### Request
From the article on falling crypto prices, return word for word the passage starting with "GALA & Top Cryptos" and going on through "to be wary.".

GALA & Top Cryptos Decline | Rising Interest Rates & Regulations To Blame?

2 min read

The Gala Games coin has lost around 18% in value over the week and other digital currencies have suffered a lot. Rising interest rates, in particular, are putting the brakes on investments. As a result, investors need to be wary.

Gala to USD chart Last 7 Days (22/01/26

“The cryptocurrencies are in the stranglehold of the interest rate turnaround.”

Crypto Expert Thilo Emden

Cryptocurrencies are one of the forms of investment with the most significant potential returns and the greatest risks. The price of the first and probably best known of them, bitcoin, exploded in 2021 after many ups and downs in previous years. Between the beginning of January and mid-November 2021, it more than doubled to around 68,000 US dollars (more than 60,000 euros). But within less than two months, it has lost almost all of that gain. As of Friday morning, it was at about $36,000. Other cryptocurrencies have fared a little better recently. Some lost as much as a third of their value within 24 hours last weekend. Investors are wondering what to do.

Why are the prices crashing so drastically?

Regarding interest rates going up again, markets are primarily watching the US Fed. They most recently announced three increases in key interest rates. This way, the US government wants to counteract the strong inflation; the rate had risen to seven per cent in the US in December of last year.

### Data listing
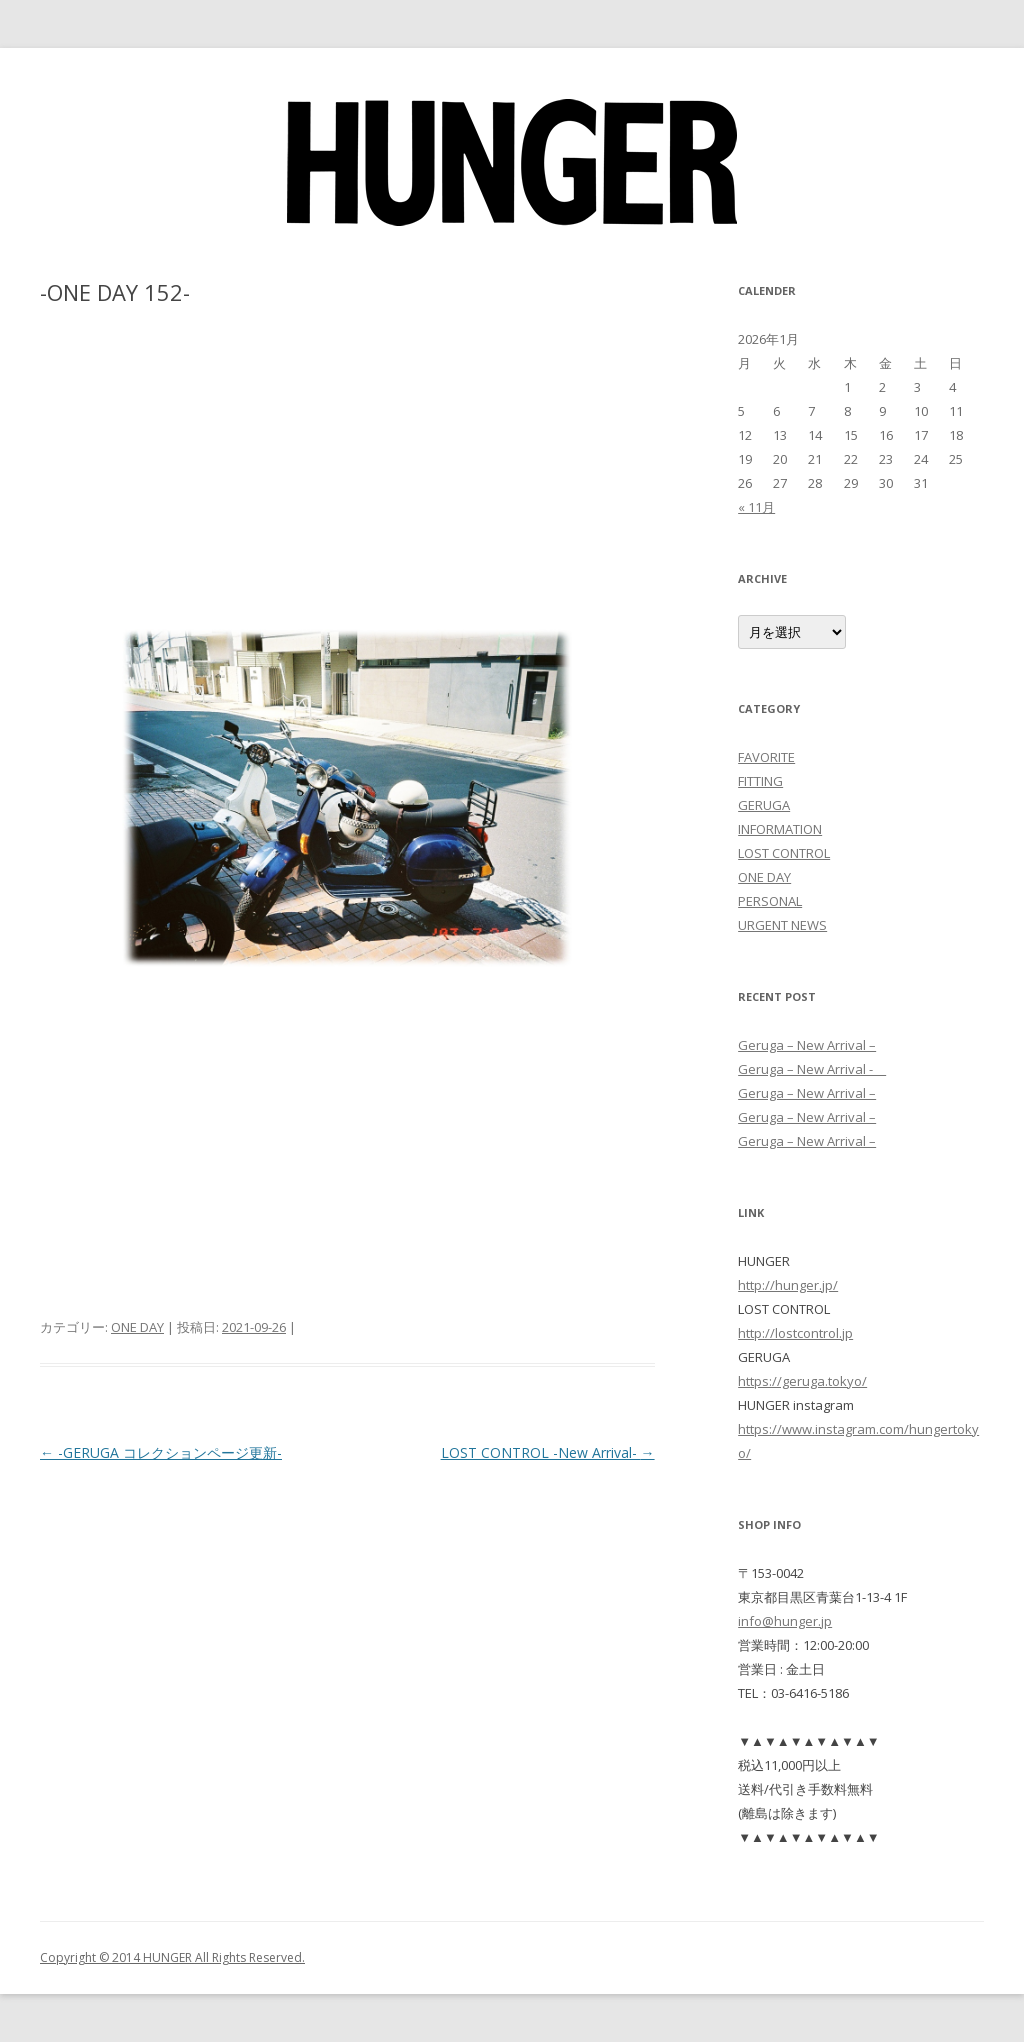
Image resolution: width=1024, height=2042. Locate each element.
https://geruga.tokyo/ (802, 1381)
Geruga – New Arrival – (807, 1045)
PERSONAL (770, 901)
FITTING (760, 781)
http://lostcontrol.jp (795, 1333)
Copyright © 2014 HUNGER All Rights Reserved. (172, 1957)
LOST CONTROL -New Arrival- (548, 1452)
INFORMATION (780, 829)
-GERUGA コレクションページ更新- (161, 1452)
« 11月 (756, 507)
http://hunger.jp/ (788, 1285)
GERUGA (764, 805)
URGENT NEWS (782, 925)
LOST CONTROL (784, 853)
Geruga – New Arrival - (812, 1069)
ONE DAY (137, 1327)
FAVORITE (766, 757)
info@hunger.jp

### Expected answer
GALA & Top Cryptos Decline | Rising Interest Rates & Regulations To Blame?

2 min read

The Gala Games coin has lost around 18% in value over the week and other digital currencies have suffered a lot. Rising interest rates, in particular, are putting the brakes on investments. As a result, investors need to be wary.